Actually it could be even easier to write tests for the screen reader workflow, since the interactions are all text I/O and pushing keys.
> I'm not convinced at all by most of the heuristic-driven ARIA scanning tools.
ARIA scanning tools are things that throw an error if they see an element that's missing an attribute, without even attempting to invoke a real screenreader.
I'm arguing for automated testing scripts that use tools like Guidepup to launch a real screenreader and assert things like the new content that was added by fetch() being read out to the user after the form submission has completed.
I want LLMs and coding agents to help me write those scripts, so I can run them in CI along with the rest of my automated tests.
Guidepup already exists, if people cared they'd use it for tests with or without LLMs. Thanks for showing me this tool BTW! I agree testing against real readers is better than using a third-party's heuristics.
Testing is a professional skill -- not all blind people are good at accessibility testing, just as not all sighted people are good at GUI testing.
My team has carved out an accessibility budget so that every couple years we can hire an accessibility consultancy (which employs a couple blind testers) for a few tens of hours of work to review one of our application workflows. Based on the issues they identify we attempt to write tests to prevent those classes of issues across the whole application suite, but our budget means that less than one percent of our UI has ever been functionally tested for accessibility.
----
[Exercises]:
(1) In the accessibility testing comments, whom does the hired accessibility consultancy employ?
(2) Rewrite the accessibility testing comments from "ARIA scanning tools are" to "at GUI testing.", putting "screen reader" in place of "screenreader".
The entries have no connection to the accessibility testing comments.
----
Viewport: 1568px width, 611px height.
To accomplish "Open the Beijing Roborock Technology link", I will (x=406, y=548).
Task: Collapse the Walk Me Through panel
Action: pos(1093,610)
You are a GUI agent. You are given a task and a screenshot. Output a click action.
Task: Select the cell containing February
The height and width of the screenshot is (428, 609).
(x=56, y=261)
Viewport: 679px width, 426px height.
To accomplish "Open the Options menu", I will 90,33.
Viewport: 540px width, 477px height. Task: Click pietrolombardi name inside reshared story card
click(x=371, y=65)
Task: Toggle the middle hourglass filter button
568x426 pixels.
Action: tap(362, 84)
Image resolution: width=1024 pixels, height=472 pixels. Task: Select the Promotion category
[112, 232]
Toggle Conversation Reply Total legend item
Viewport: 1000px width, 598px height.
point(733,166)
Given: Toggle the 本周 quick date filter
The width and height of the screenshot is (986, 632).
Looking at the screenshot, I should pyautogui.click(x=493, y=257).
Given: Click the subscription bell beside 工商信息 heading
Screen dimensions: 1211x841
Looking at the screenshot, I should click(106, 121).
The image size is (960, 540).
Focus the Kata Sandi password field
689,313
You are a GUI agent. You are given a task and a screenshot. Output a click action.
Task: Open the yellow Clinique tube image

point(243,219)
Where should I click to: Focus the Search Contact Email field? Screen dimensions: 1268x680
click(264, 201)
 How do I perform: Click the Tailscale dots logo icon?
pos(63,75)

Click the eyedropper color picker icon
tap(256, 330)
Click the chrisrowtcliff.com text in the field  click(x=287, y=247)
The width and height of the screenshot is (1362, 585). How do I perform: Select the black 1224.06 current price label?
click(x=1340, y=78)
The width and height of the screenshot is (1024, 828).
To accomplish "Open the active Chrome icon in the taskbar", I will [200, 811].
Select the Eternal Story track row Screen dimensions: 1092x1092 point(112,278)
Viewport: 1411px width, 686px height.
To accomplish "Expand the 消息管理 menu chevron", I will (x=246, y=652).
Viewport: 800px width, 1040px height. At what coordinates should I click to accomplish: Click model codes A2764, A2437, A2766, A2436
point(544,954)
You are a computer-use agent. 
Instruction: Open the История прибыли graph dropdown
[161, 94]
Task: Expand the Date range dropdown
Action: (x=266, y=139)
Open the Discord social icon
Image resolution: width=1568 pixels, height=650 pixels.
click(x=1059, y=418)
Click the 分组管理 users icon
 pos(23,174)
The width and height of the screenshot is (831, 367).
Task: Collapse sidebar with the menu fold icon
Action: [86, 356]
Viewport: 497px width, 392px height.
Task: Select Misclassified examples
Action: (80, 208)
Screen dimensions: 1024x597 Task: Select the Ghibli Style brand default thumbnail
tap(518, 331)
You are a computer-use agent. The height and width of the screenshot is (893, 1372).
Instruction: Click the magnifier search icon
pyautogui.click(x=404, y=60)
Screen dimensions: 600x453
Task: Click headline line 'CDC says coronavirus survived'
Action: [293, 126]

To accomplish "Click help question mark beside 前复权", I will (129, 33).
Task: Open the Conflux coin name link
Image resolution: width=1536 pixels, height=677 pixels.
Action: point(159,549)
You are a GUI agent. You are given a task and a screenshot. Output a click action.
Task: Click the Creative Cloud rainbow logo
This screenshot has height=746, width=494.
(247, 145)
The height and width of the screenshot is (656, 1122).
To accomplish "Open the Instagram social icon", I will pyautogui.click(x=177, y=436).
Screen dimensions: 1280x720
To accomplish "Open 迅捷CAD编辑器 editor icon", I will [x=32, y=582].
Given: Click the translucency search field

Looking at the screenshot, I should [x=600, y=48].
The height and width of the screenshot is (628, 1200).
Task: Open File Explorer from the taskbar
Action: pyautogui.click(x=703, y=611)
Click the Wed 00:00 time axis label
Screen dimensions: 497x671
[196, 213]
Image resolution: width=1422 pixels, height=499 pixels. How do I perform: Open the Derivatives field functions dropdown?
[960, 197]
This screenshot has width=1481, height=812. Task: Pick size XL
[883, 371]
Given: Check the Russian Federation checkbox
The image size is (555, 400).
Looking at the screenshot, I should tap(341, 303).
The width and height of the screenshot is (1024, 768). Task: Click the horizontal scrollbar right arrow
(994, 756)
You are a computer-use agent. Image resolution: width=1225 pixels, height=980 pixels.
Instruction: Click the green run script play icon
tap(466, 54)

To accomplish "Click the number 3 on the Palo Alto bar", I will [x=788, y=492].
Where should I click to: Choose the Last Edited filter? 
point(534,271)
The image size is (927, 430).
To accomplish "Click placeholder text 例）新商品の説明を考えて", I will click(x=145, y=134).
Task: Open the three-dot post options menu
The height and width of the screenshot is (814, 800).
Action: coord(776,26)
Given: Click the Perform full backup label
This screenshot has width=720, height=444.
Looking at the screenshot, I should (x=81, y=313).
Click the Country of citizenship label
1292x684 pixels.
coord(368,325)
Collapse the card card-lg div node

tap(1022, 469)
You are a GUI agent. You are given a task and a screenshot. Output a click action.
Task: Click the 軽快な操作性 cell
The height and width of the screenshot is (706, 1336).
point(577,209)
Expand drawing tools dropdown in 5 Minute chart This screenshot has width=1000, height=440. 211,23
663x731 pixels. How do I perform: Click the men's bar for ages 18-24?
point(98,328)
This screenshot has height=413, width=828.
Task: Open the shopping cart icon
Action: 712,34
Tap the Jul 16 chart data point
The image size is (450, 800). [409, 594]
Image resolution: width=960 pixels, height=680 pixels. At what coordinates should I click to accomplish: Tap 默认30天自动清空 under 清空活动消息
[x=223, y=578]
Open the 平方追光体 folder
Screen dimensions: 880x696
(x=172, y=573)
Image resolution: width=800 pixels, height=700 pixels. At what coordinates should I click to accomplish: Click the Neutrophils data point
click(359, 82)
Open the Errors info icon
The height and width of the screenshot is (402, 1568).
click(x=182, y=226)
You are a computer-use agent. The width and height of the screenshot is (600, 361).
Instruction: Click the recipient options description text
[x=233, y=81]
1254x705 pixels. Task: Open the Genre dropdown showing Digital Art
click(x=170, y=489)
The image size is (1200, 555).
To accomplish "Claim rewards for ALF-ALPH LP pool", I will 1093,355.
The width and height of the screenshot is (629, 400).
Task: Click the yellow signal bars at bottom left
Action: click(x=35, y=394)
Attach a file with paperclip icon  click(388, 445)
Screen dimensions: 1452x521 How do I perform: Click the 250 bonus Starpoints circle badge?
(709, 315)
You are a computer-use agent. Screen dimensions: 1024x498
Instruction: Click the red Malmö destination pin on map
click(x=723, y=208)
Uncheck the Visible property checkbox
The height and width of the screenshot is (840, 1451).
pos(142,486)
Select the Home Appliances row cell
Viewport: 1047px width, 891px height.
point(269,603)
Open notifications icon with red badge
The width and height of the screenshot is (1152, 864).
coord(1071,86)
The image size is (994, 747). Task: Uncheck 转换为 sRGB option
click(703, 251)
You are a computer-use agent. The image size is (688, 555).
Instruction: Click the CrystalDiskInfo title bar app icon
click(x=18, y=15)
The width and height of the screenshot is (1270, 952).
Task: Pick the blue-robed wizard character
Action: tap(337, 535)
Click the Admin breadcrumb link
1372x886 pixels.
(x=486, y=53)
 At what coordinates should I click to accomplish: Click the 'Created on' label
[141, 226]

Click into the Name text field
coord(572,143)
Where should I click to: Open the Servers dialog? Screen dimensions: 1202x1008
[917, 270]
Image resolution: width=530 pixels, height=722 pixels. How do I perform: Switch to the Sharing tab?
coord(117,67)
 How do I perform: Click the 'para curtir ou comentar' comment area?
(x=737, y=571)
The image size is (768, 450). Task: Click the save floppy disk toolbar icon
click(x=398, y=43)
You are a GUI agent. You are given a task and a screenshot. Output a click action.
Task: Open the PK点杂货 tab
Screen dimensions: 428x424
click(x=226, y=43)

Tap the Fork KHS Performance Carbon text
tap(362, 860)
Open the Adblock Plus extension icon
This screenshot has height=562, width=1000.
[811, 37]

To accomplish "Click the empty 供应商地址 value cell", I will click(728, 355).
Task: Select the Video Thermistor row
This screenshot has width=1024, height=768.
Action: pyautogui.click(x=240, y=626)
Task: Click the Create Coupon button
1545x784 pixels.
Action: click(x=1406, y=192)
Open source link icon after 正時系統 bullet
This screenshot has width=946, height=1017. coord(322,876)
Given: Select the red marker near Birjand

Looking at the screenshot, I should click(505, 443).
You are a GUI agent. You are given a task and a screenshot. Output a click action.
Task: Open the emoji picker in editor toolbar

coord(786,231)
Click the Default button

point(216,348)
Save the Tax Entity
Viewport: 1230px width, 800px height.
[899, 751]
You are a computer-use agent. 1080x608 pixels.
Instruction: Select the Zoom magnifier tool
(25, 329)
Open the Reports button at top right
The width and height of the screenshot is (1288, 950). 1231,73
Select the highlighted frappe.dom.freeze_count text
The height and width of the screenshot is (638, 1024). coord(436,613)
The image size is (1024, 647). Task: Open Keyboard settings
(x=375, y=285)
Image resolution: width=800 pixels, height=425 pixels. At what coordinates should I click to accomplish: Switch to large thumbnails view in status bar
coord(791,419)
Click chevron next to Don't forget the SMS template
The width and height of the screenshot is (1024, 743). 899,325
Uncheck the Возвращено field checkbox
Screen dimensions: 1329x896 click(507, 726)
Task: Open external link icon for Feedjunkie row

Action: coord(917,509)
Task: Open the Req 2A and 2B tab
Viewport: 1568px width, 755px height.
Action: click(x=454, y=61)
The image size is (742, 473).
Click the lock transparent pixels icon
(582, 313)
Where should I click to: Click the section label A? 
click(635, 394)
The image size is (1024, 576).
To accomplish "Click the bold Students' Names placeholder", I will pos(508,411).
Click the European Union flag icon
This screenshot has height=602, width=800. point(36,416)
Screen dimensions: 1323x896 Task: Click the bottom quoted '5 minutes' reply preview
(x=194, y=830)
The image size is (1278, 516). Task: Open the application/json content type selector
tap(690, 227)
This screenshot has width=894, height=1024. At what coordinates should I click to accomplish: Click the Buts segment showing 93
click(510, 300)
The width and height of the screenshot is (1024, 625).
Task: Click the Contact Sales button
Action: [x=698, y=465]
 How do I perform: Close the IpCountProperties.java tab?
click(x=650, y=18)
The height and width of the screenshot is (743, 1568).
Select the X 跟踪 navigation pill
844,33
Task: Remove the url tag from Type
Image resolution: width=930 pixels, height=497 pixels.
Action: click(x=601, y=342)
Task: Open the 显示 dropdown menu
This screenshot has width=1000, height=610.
----
[Outputs for the tasks]:
(1) A couple blind testers.

(2)
ARIA scanning tools are things that throw an error if they see an element that's missing an attribute, without even attempting to invoke a real screen reader.
I'm arguing for automated testing scripts that use tools like Guidepup to launch a real screen reader and assert things like the new content that was added by fetch() being read out to the user after the form submission has completed.
I want LLMs and coding agents to help me write those scripts, so I can run them in CI along with the rest of my automated tests.
Guidepup already exists, if people cared they'd use it for tests with or without LLMs. Thanks for showing me this tool BTW! I agree testing against real readers is better than using a third-party's heuristics.
Testing is a professional skill -- not all blind people are good at accessibility testing, just as not all sighted people are good at GUI testing.